A game that’s that much fun to play shouldn’t need to look as good as it does. There’s a video from some of the Valve team explaining in exhaustive detail all the steps that went into designing and rendering the characters in TF2, and the number of steps is almost comical. It’s like the old “Anal Retentive Chef” sketches on Saturday Night Live; who would possibly put that amount of effort into what is essentially a Half-Life 2 mod?

Apparently, the company that made two of the best-selling titles of the last decade would. And even more surprising than the fact they’d do it at all, is the fact that it really makes a difference. The claims they make in that movie aren’t just over-intellectualized design-wankery; you really can tell the character types apart from each other instantly. And even in an unfamiliar map, you know which side you’re on. (Even if you forget which team you’re on). It seems a lot more like theme park design than game design.

When you’ve got these great-looking and well-animated characters interacting in bad-ass looking levels with clever voice work and a stylized UI, it all works together to make the game more fun than it deserves to be. Because I’ve only played for about 2 hours total, and I’m already pretty familiar with the available maps, and I’ve tried every one of the characters, and I’m still eager to play it again. (I’d be still playing if it weren’t past my bedtime already).

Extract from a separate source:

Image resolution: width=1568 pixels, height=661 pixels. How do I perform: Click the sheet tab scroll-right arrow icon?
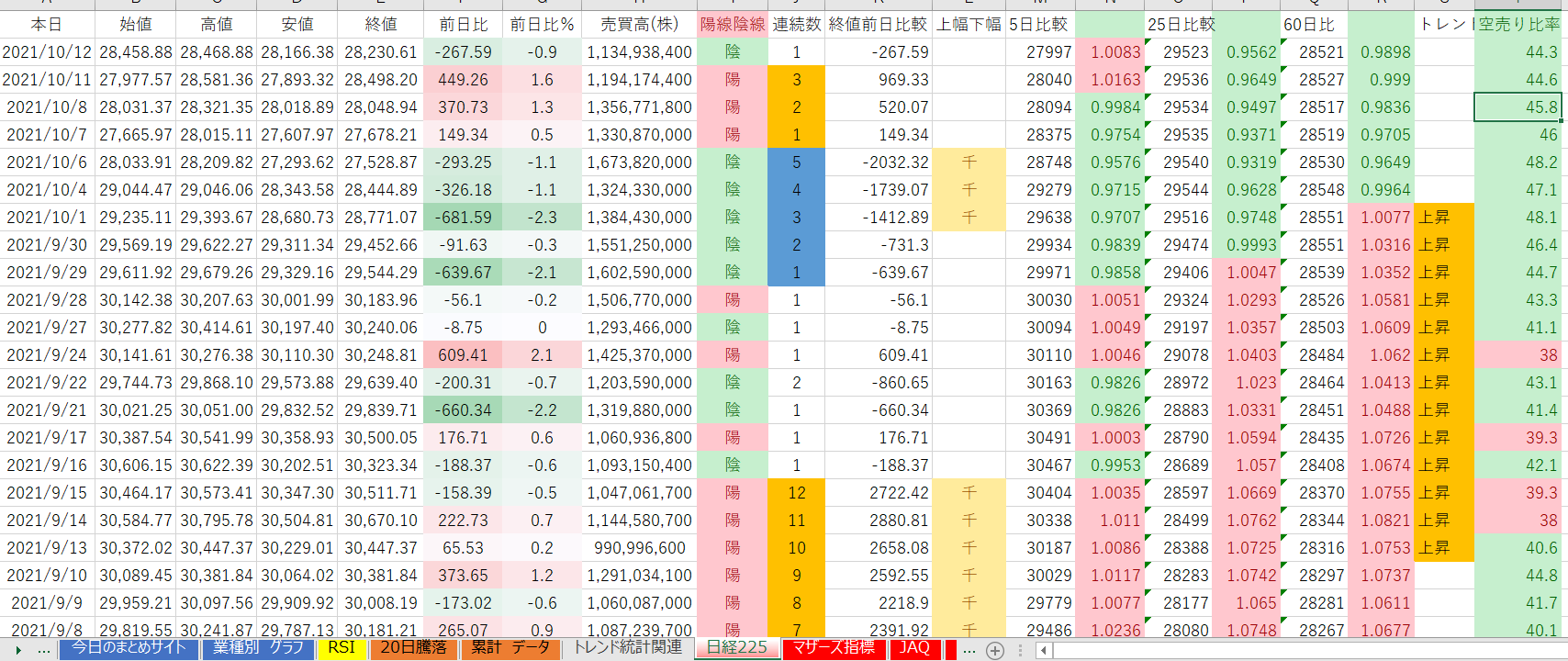(18, 650)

And even more tellingly: I suck at the game. A lot. I’ve never been particularly good at first-person shooters, and with every little bit of complexity they add I just get worse. But if I can play this badly and still be having a blast doing it, they must have done something right. I’m pretty sure I’m not the first person to refer to Valve as “the Pixar of videogames,” but this game makes the analogy fit even better. It’s ludicrous amounts of technology and manpower in the service of art and fun.